**INSTRUCTIONS TO FOLLOW:** Turn the lines from the one containing "The width and" through the last line into a Markdown table with the columns Row and Line, numbering each row and skipping blank lines. Leave the pictures out.

---------- DATA IN THIS EXERCISE ----------

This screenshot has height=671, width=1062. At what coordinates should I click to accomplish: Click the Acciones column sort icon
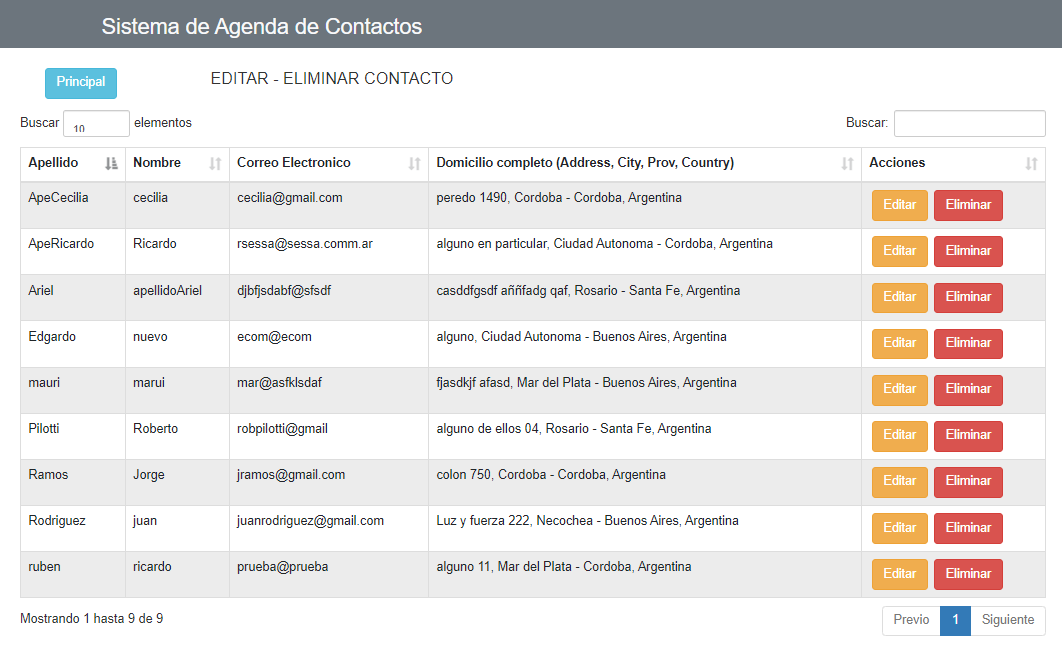coord(1031,163)
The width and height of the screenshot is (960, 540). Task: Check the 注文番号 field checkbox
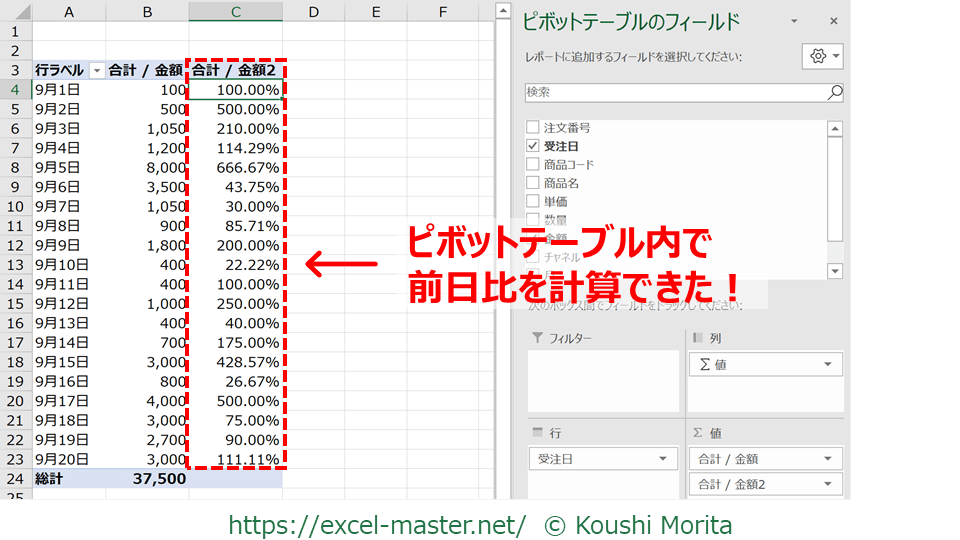533,128
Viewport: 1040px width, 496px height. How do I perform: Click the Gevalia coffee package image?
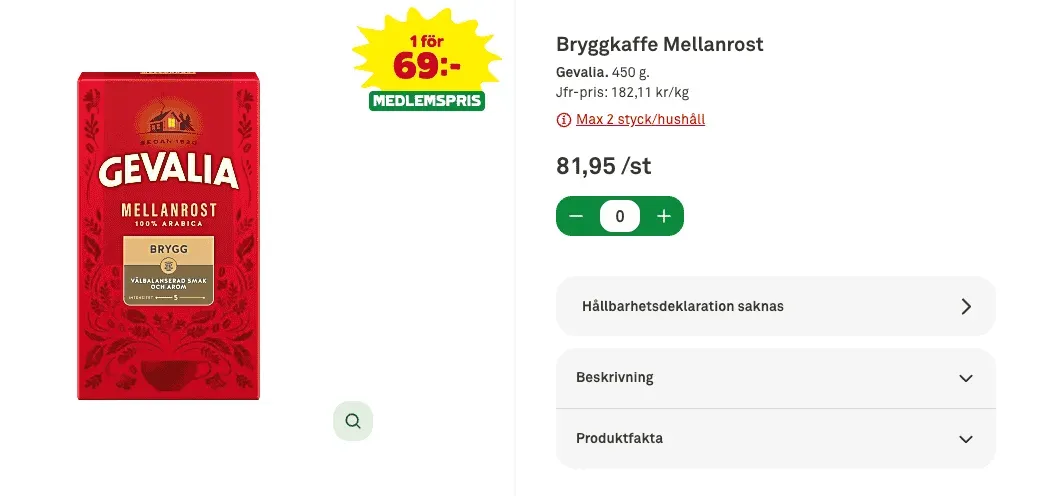point(168,236)
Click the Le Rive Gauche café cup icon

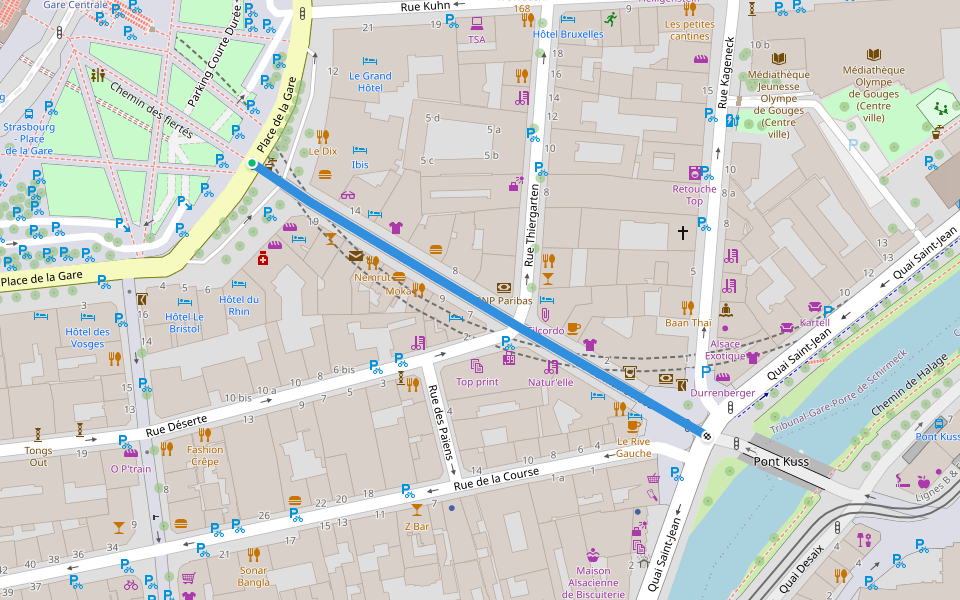point(633,425)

----------

**THE RESULT:**
| Row | Line |
|---|---|
| 1 | The width and height of the screenshot is (960, 540). Task: Check the 注文番号 field checkbox |
| 2 | 533,128 |
| 3 | Viewport: 1040px width, 496px height. How do I perform: Click the Gevalia coffee package image? |
| 4 | point(168,236) |
| 5 | Click the Le Rive Gauche café cup icon |
| 6 | point(633,425) |